Month 7 Physiotherapist

Pregnancy: Month 7: A Physiotherapist’s Professional Opinion

A lot of skin stretching will have taken place by now, at least 90% to be precise. Not much stretching to go, your skin will be grateful. Your looser joints with the combination of the increase in weight may lead to lower back pain with or without sciatica. Sciatica is a sharp, burning or pins and needle pain that travels down the back of your thigh, calf and heel. It is caused by an increase in pressure on your sciatic nerve, which starts in your buttock. Muscle spasm and a change in your hip and pelvis place pressure on the sciatic nerve. Using a heating pad on your buttock, stretching your piriformis muscle and changing your position frequently will all help make the pain more bearable.

Listen to your body and avoid activities that make your body uncomfortable or sore. Knee and ankle pain may hinder you if you stand for too long, so make sure to take frequent breaks from staying in one position.

Loose joints and carrying a lot of extra weight all change your normal walking pattern to one that resembles a waddling duck. Combined your cute new waddle with pregnancy brain, and you have the perfect conditions for increased clumsiness. Take extra care to look where you walk and when using sharp objects.

As fluid retention continues, you may start waking up with a puffiness in and around your face. This may be most noticeable around your eyes. Being upright during the day will give gravity the chance to drain the swelling throughout the day.

Braxton Hicks contractions start in month seven. These are experienced as light and irregular contractions and do not generally hurt. These contractions should become lighter as you move around, whereas a normal contraction will stay the same or intensify with movement. If this is not the case and these contractions do not become lighter, please contact your supervising gynaecologist immediately.

Some studies show that the fetus moves the most during the seventh month of your pregnancy, more specifically in the early morning and at night. Try to bear with all the rib kicks and powerful punches and jabs, as it won’t be long before your unborn baby grows a bit more and takes up more space in the womb, making it more difficult to move around in there. At the very least the fetal movements in the coming months will feel less powerful to you.

You will feel some flutters as the fetus starts to hiccup. It normally happens at the same time of the day, so if your partner misses the first hiccup performance, be sure that they are around for the encore the next day.

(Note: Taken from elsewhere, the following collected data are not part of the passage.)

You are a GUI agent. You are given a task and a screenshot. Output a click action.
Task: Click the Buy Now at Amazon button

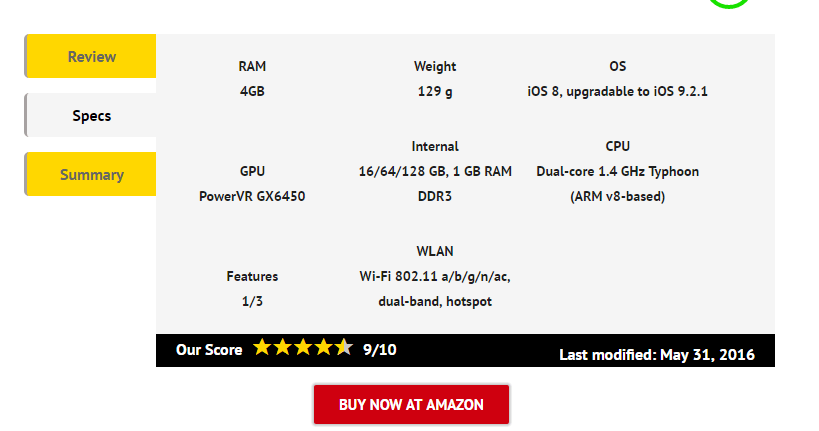(411, 404)
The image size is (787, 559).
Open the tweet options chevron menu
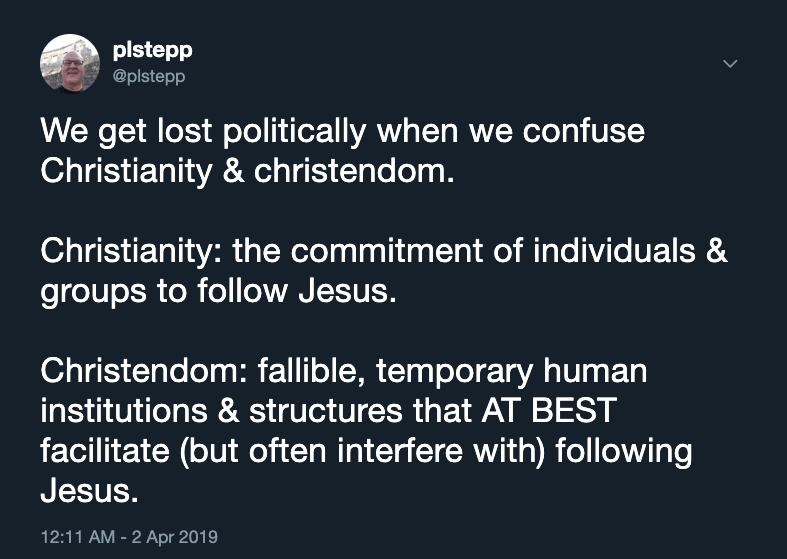pos(730,63)
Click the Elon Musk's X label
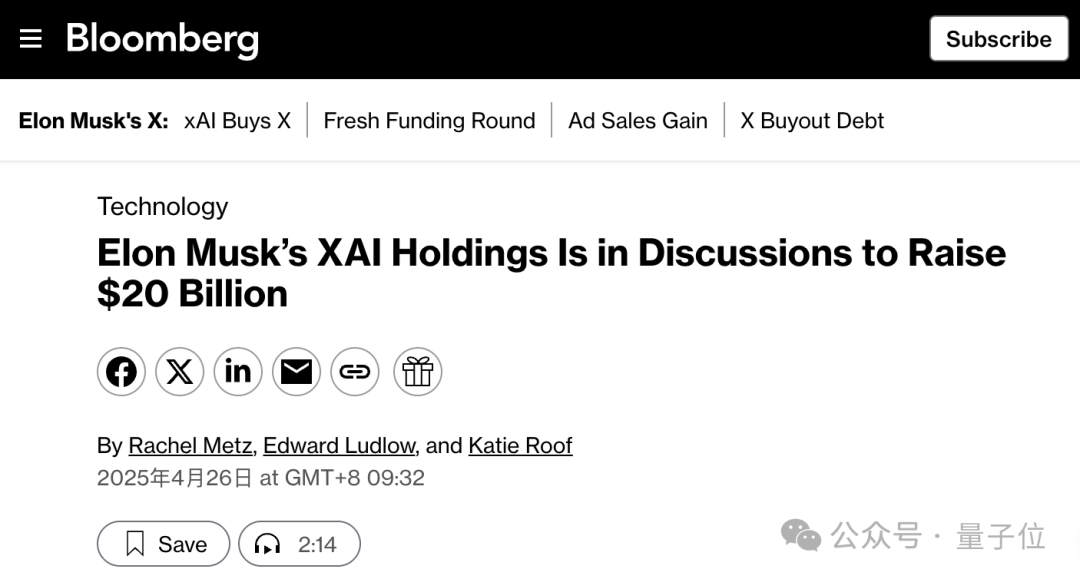 pos(94,120)
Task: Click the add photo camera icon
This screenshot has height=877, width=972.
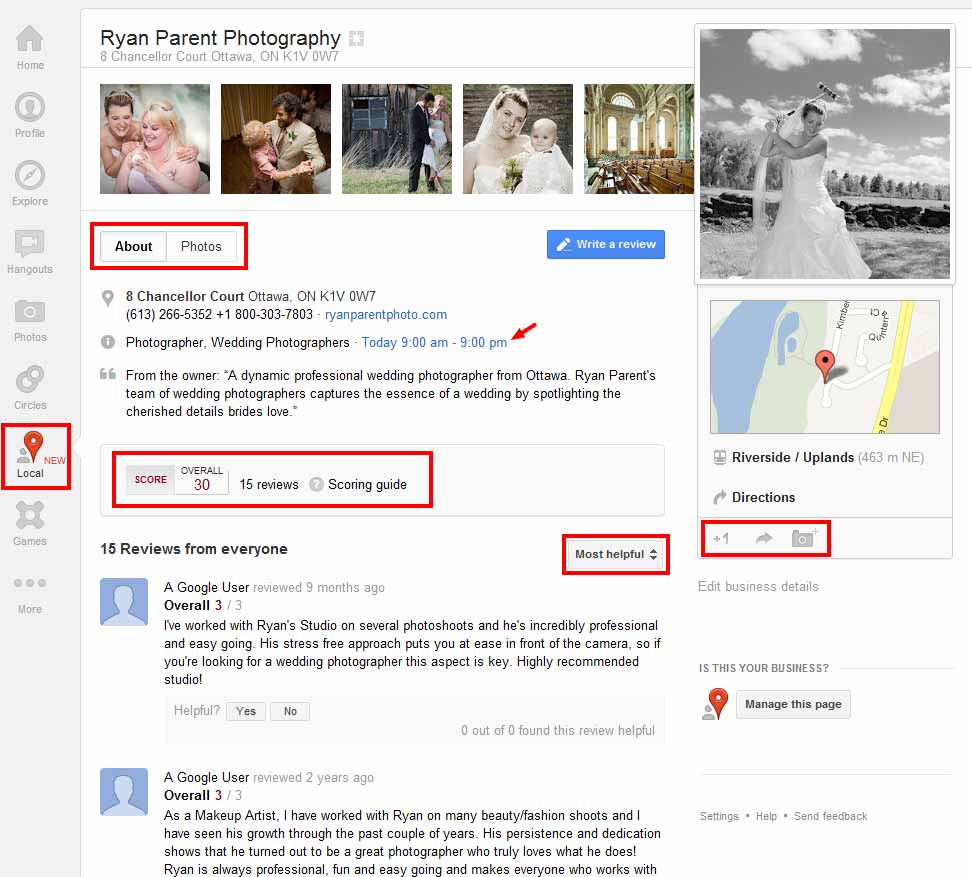Action: point(805,538)
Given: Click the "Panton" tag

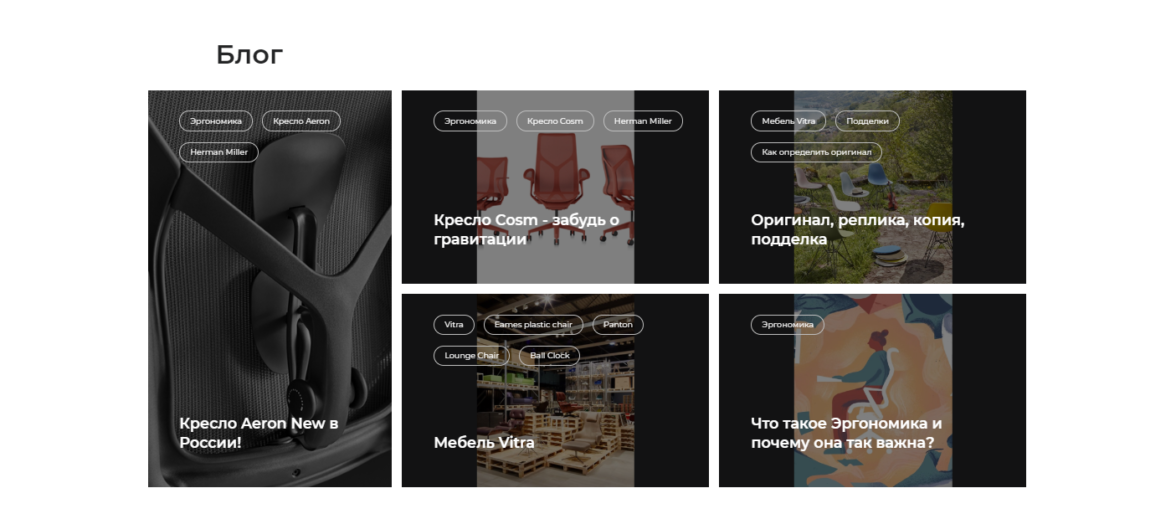Looking at the screenshot, I should click(618, 325).
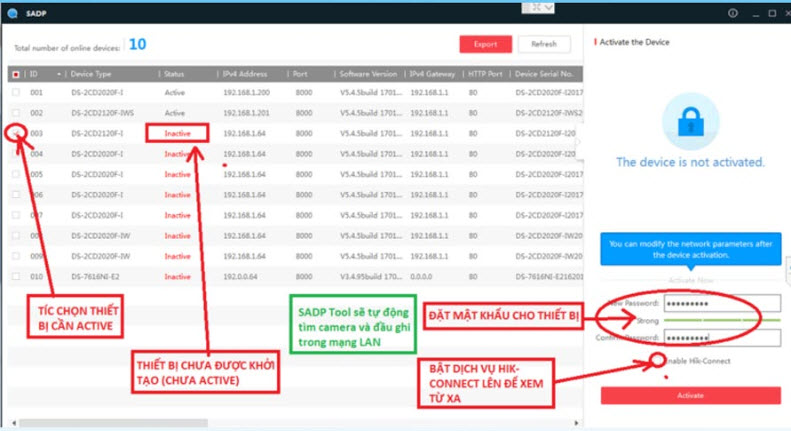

EXERCISE OF THE MONTH: SITTING BUTTOCK STRETCH

1. Sit on a chair with both legs hip-width apart and feet flat on the floor.
2. Lift the leg to be stretched to cross your foot over the opposite thigh and rest the outside of the ankle on the thigh.
3. Grasp around your knee with both hands, keep your spine long with the lower tummy gently pulled in and hug your knee towards your chest.
4. At the same time pull your knee towards your opposite shoulder and hold for 20 – 30 seconds.
5. Allow a few seconds rest between consecutive stretches.
6. To release muscle tone, push the knee against your hands, alternating a 5 – 10 second contraction with a 10 – 20 second stretch, perform 3 – 5 times.